Problem to work on -
Reproduce the entries below line for line, without changing a single character.

Given records -
• • • •

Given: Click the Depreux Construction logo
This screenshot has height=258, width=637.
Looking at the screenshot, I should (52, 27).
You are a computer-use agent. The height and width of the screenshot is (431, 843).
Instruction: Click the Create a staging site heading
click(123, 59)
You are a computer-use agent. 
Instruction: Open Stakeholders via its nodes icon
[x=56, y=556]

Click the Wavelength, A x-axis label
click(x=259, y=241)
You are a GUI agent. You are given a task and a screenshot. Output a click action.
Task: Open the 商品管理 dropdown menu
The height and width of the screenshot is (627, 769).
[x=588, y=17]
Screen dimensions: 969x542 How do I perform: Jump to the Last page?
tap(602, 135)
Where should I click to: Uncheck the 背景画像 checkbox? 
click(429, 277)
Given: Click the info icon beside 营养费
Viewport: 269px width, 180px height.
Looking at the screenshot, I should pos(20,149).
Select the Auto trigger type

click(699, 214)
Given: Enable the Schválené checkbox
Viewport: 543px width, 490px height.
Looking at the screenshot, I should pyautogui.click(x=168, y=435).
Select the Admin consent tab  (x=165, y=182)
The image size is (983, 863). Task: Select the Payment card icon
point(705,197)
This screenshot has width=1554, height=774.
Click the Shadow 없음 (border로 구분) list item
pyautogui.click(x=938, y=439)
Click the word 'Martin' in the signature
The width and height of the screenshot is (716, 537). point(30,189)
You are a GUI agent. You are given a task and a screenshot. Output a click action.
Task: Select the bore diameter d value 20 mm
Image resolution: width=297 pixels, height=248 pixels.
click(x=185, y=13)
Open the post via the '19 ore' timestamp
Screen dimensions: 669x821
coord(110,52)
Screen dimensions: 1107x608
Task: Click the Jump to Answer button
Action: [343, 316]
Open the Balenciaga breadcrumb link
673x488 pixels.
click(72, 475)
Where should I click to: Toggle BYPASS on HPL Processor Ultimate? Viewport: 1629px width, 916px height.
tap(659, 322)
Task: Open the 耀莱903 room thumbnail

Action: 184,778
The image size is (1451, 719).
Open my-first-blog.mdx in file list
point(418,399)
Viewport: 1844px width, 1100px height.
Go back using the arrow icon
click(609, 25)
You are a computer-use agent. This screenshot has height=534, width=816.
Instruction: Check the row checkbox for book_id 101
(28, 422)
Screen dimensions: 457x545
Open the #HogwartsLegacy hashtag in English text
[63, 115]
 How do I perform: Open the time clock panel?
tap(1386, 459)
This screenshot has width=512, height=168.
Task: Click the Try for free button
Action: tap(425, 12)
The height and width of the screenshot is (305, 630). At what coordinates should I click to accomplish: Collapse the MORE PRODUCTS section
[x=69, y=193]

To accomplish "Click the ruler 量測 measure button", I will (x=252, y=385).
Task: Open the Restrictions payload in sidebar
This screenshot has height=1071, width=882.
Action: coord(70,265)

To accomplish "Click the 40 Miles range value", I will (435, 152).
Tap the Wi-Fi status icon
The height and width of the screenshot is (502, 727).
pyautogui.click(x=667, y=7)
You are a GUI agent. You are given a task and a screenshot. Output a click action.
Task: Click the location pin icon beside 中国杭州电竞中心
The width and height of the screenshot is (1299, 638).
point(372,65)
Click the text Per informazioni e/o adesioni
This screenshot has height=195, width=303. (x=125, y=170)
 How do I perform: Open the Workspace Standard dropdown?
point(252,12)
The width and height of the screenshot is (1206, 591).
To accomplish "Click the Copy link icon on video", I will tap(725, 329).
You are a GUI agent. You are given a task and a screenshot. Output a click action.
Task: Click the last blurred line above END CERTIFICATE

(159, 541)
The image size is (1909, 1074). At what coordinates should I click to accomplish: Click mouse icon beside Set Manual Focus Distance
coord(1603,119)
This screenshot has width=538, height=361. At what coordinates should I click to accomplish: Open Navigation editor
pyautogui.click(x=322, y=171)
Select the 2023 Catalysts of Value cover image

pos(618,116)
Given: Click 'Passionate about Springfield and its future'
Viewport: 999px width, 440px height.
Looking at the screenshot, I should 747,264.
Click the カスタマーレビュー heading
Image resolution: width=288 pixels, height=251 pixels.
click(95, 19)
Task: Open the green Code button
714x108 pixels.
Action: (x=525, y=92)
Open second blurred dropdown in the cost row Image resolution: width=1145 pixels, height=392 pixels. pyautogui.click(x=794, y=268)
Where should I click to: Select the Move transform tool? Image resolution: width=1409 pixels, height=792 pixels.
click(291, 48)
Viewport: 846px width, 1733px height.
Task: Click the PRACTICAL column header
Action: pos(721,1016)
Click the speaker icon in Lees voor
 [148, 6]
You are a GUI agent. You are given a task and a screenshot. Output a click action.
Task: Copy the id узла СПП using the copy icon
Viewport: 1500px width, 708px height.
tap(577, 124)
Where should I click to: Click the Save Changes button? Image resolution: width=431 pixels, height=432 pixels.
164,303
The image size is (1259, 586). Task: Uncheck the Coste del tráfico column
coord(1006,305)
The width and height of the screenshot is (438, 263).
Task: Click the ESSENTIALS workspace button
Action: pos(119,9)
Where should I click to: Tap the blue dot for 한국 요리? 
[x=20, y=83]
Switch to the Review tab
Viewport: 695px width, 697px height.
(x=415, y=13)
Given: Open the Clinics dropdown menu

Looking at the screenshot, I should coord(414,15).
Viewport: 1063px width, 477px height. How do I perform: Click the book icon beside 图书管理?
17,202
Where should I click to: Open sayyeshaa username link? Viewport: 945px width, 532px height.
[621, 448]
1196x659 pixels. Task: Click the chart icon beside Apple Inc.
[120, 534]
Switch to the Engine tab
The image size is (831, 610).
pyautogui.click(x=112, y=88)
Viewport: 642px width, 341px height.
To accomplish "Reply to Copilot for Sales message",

• • • •

The output -
Given: Click the Depreux Construction logo
This screenshot has height=258, width=637.
Looking at the screenshot, I should (52, 27).
You are a computer-use agent. The height and width of the screenshot is (431, 843).
Instruction: Click the Create a staging site heading
click(123, 59)
You are a computer-use agent. 
Instruction: Open Stakeholders via its nodes icon
[x=56, y=556]

Click the Wavelength, A x-axis label
click(x=259, y=241)
You are a GUI agent. You are given a task and a screenshot. Output a click action.
Task: Open the 商品管理 dropdown menu
The height and width of the screenshot is (627, 769).
[x=588, y=17]
Screen dimensions: 969x542 How do I perform: Jump to the Last page?
tap(602, 135)
Where should I click to: Uncheck the 背景画像 checkbox? 
click(429, 277)
Given: Click the info icon beside 营养费
Viewport: 269px width, 180px height.
Looking at the screenshot, I should pos(20,149).
Select the Auto trigger type

click(699, 214)
Given: Enable the Schválené checkbox
Viewport: 543px width, 490px height.
Looking at the screenshot, I should pyautogui.click(x=168, y=435).
Select the Admin consent tab  (x=165, y=182)
The image size is (983, 863). Task: Select the Payment card icon
point(705,197)
This screenshot has width=1554, height=774.
Click the Shadow 없음 (border로 구분) list item
pyautogui.click(x=938, y=439)
Click the word 'Martin' in the signature
The width and height of the screenshot is (716, 537). point(30,189)
You are a GUI agent. You are given a task and a screenshot. Output a click action.
Task: Select the bore diameter d value 20 mm
Image resolution: width=297 pixels, height=248 pixels.
click(x=185, y=13)
Open the post via the '19 ore' timestamp
Screen dimensions: 669x821
coord(110,52)
Screen dimensions: 1107x608
Task: Click the Jump to Answer button
Action: [343, 316]
Open the Balenciaga breadcrumb link
673x488 pixels.
click(72, 475)
Where should I click to: Toggle BYPASS on HPL Processor Ultimate? Viewport: 1629px width, 916px height.
tap(659, 322)
Task: Open the 耀莱903 room thumbnail

Action: 184,778
The image size is (1451, 719).
Open my-first-blog.mdx in file list
point(418,399)
Viewport: 1844px width, 1100px height.
Go back using the arrow icon
click(609, 25)
You are a computer-use agent. This screenshot has height=534, width=816.
Instruction: Check the row checkbox for book_id 101
(28, 422)
Screen dimensions: 457x545
Open the #HogwartsLegacy hashtag in English text
[63, 115]
 How do I perform: Open the time clock panel?
tap(1386, 459)
This screenshot has width=512, height=168.
Task: Click the Try for free button
Action: tap(425, 12)
The height and width of the screenshot is (305, 630). At what coordinates should I click to accomplish: Collapse the MORE PRODUCTS section
[x=69, y=193]

To accomplish "Click the ruler 量測 measure button", I will (x=252, y=385).
Task: Open the Restrictions payload in sidebar
This screenshot has height=1071, width=882.
Action: coord(70,265)

To accomplish "Click the 40 Miles range value", I will (435, 152).
Tap the Wi-Fi status icon
The height and width of the screenshot is (502, 727).
pyautogui.click(x=667, y=7)
You are a GUI agent. You are given a task and a screenshot. Output a click action.
Task: Click the location pin icon beside 中国杭州电竞中心
The width and height of the screenshot is (1299, 638).
point(372,65)
Click the text Per informazioni e/o adesioni
This screenshot has height=195, width=303. (x=125, y=170)
 How do I perform: Open the Workspace Standard dropdown?
point(252,12)
The width and height of the screenshot is (1206, 591).
To accomplish "Click the Copy link icon on video", I will tap(725, 329).
You are a GUI agent. You are given a task and a screenshot. Output a click action.
Task: Click the last blurred line above END CERTIFICATE

(159, 541)
The image size is (1909, 1074). At what coordinates should I click to accomplish: Click mouse icon beside Set Manual Focus Distance
coord(1603,119)
This screenshot has width=538, height=361. At what coordinates should I click to accomplish: Open Navigation editor
pyautogui.click(x=322, y=171)
Select the 2023 Catalysts of Value cover image

pos(618,116)
Given: Click 'Passionate about Springfield and its future'
Viewport: 999px width, 440px height.
Looking at the screenshot, I should 747,264.
Click the カスタマーレビュー heading
Image resolution: width=288 pixels, height=251 pixels.
click(95, 19)
Task: Open the green Code button
714x108 pixels.
Action: (x=525, y=92)
Open second blurred dropdown in the cost row Image resolution: width=1145 pixels, height=392 pixels. pyautogui.click(x=794, y=268)
Where should I click to: Select the Move transform tool? Image resolution: width=1409 pixels, height=792 pixels.
click(291, 48)
Viewport: 846px width, 1733px height.
Task: Click the PRACTICAL column header
Action: pos(721,1016)
Click the speaker icon in Lees voor
 [148, 6]
You are a GUI agent. You are given a task and a screenshot. Output a click action.
Task: Copy the id узла СПП using the copy icon
Viewport: 1500px width, 708px height.
tap(577, 124)
Where should I click to: Click the Save Changes button? Image resolution: width=431 pixels, height=432 pixels.
164,303
The image size is (1259, 586). Task: Uncheck the Coste del tráfico column
coord(1006,305)
The width and height of the screenshot is (438, 263).
Task: Click the ESSENTIALS workspace button
Action: pos(119,9)
Where should I click to: Tap the blue dot for 한국 요리? 
[x=20, y=83]
Switch to the Review tab
Viewport: 695px width, 697px height.
(x=415, y=13)
Given: Open the Clinics dropdown menu

Looking at the screenshot, I should coord(414,15).
Viewport: 1063px width, 477px height. How do I perform: Click the book icon beside 图书管理?
17,202
Where should I click to: Open sayyeshaa username link? Viewport: 945px width, 532px height.
[621, 448]
1196x659 pixels. Task: Click the chart icon beside Apple Inc.
[120, 534]
Switch to the Engine tab
The image size is (831, 610).
pyautogui.click(x=112, y=88)
Viewport: 642px width, 341px height.
To accomplish "Reply to Copilot for Sales message",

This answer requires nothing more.